Edible cutlery startup: A tasty and sustainable alternative to plastic disposables

Business Dining Startup

Edible cutlery startup: “I spotted something floating on the Yamuna river on one of my journeys from Delhi to Vrindavan. I came to a halt to see what it was, and it turned out to be big volumes of thermocol. What I saw in the sea that day depressed me much,” Puneet Dutta says.

The images from his journey lingered in his head, and when he arrived at Vrindavan, Uttar Pradesh, he saw a long line of people waiting to be given food.
“While most of them were given a thermocol plate, one guy was not given one and instead utilized one of the puris as a plate,” he adds. “I stood there watching as he instructed the server to put one scoop of chole (chickpeas) to each puri. That was a unique method of using a puri.”

Puneet was inspired to conceive edible cutlery, and he spent almost six years researching it. On August 15, 2019, Attaware Biodegradable Private Limited was established.

One of his earliest creative ideas was an Edible cutlery startup
“We are used to eating something along with our cup of chai or coffee,” Puneet explains. Whether it’s biscuits, rusks, or mathri, they’re all delicious (a savory made in North India). As a result, the edible cup also aids in satisfying our hunger.”

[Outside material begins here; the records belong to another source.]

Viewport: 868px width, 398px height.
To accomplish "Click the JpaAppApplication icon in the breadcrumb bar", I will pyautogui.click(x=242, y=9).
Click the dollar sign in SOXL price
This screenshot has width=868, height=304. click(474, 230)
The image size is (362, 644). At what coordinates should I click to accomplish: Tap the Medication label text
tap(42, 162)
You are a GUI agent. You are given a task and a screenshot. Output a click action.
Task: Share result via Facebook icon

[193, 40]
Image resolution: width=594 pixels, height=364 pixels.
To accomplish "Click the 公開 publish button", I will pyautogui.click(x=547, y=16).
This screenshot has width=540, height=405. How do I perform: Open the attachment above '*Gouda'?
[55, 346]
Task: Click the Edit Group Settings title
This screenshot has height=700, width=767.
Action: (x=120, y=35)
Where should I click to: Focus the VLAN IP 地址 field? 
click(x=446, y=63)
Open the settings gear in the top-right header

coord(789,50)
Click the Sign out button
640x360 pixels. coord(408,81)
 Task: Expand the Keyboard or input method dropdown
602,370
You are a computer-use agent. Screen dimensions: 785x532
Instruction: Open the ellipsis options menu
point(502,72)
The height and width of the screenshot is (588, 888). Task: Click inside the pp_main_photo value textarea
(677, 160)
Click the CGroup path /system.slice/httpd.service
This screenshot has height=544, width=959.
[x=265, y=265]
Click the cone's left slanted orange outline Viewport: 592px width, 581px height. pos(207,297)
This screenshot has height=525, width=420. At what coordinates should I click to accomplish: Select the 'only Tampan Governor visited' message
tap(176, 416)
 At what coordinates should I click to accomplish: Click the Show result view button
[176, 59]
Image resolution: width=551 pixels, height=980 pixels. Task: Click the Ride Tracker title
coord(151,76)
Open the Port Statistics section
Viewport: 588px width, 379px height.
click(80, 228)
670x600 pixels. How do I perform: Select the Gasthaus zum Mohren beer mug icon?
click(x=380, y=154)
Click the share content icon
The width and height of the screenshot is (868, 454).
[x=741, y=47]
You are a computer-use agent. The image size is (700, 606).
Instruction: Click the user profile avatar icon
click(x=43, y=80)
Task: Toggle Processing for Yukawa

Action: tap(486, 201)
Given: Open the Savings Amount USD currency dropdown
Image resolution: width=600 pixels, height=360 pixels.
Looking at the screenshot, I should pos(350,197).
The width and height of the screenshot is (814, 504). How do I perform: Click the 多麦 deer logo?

Puneet created an edible cup using a combination of wheat, bajra, jowar, maize, and other grains and jaggery after experimenting with various materials.

“It’s a wonderful substitute for bad munchies, and it’s also loaded with calcium, proteins, and minerals,” he says.

On the other hand, Puneet claims that the business, like everything else, changed during COVID-19.
“Some of the things we were selling were quite popular, while others just faded away.”
Because there were no large gatherings or parties, the demand for plates and serve ware dropped dramatically. After a number of our large orders were canceled, we decided to stick on manufacturing edible cups.”

He says that there have been various lessons learned throughout the two years of operations, one of which was to manufacture edible items using grains and jaggery rather than wheat alone, which increased the shelf-life from six to twelve months. These delicious cups may be purchased for Rs 10 to 12 each on Attaware’s social media sites. Puneet says it depends on one’s state of residency whether they want to purchase it wholesale.

Ginger, caramel, saunf (fennel seeds), elaichi (cardamom), orange, tulsi, strawberry, vanilla, and coffee were among the nine new cup flavors released in 2021.

“These flavours make it easier for the provider to adapt to various client preferences and requirements,” he says.

Puneet says his path, like many companies, has its ups and downs, but some of the reasons he stays going are the impact figures he sees at the end of the year.

“Our research reveals that during the epidemic, Attaware prevented 90 tonnes of plastic cutlery from entering landfills, conserved over 35,00,000 gallons of water, and provided 6,000 days of work for over 50 individuals.”
These are metrics that we are proud of, and they inspire us to perform even better,” Puneet says.